Our final asphalt product being laid on a major roadway
Our asphalt product being laid on a major roadway.

March 2021 - Anyone who has ever driven over a pothole knows Canadian roads face distinctly Canadian challenges. They must withstand extreme cold and heat and require asphalt that is neither too stiff nor too soft – the Goldilocks of asphalt, if you will. Asphalt that is too stiff will crack in the cold, and if too soft, it will permanently deform in the heat as vehicles drive over it.

Despite our unique climate, relatively little asphalt research occurs in Canada. One exception is our partnership with the University of Calgary, where Husky Asphalt, a division of a wholly owned subsidiary of Cenovus Energy, is a leader in research and innovation.

"The research conducted at the university has given us the ability to patent certain technologies," says Martin Ray, Director, Asphalt and Industrial Products. "This technology led to our breakthrough development of higher quality products like Polymer-Modified Asphalt."

Polymer-Modified Asphalt (PMA) can be flexible and may withstand extremely high and low temperatures. These properties may be able to deliver longer-lasting roads and infrastructure savings for governments. Over the years, Husky Asphalt has paved the way in moving PMA from the lab to the road.

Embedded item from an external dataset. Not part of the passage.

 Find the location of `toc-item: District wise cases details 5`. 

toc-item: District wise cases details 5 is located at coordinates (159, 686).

Dr. Martin Jasso, PhD and Bituminous Materials Chair at the University of Calgary, works closely with Husky Asphalt's Technical Services and Innovation teams. "Our labs in Lloydminster and Saskatoon have the operational knowledge of crude production and refining, and the university brings the science of asphalt and polymer to the table," says Ray. "The work that Dr. Jasso and his team do is integrated into our business every day."

We invested $750,000 in the University of Calgary, which is a leading centre for asphalt research, to help further develop solutions to improve paving applications, build better roads and optimize our environmental engineering. And in the fall of 2020, the university received a grant from the Natural Sciences and Engineering Research Council of Canada (NSERC), doubling its asphalt research budget to $1.5 million.

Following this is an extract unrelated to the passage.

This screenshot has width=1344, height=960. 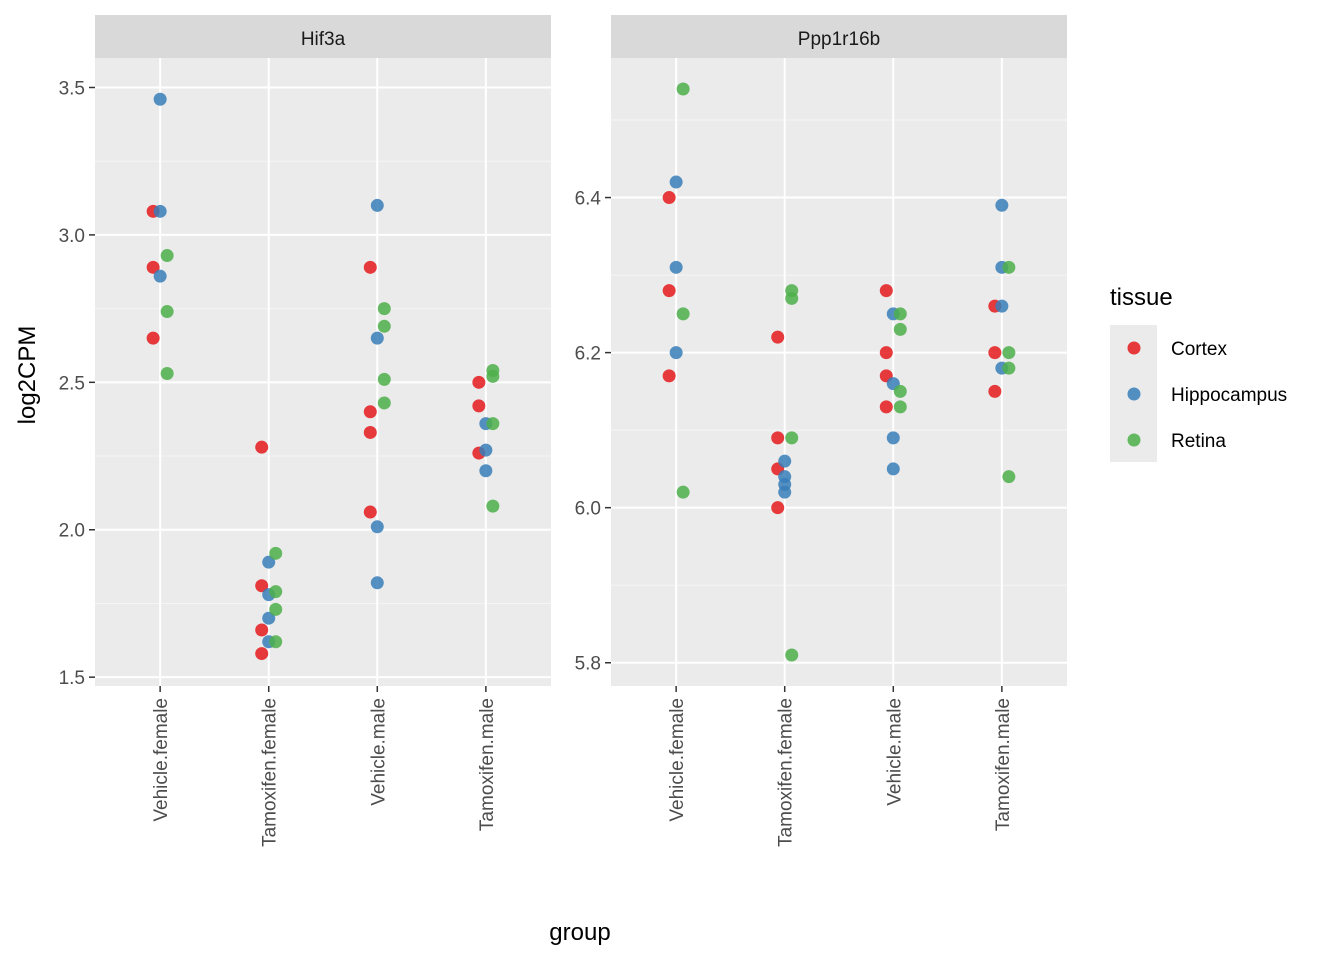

"This grant reinforces the University of Calgary as an industry leader in asphalt performance and specification and will help support students focused on the bituminous materials industry, professional development and research into better performing material science," says Brett Lambden, Manager, Technical Services and Innovation.

Over the next five years, the additional funding will give the university's public research program the ability to invest in new equipment, support students through their studies in asphalt and investigate new materials and technologies.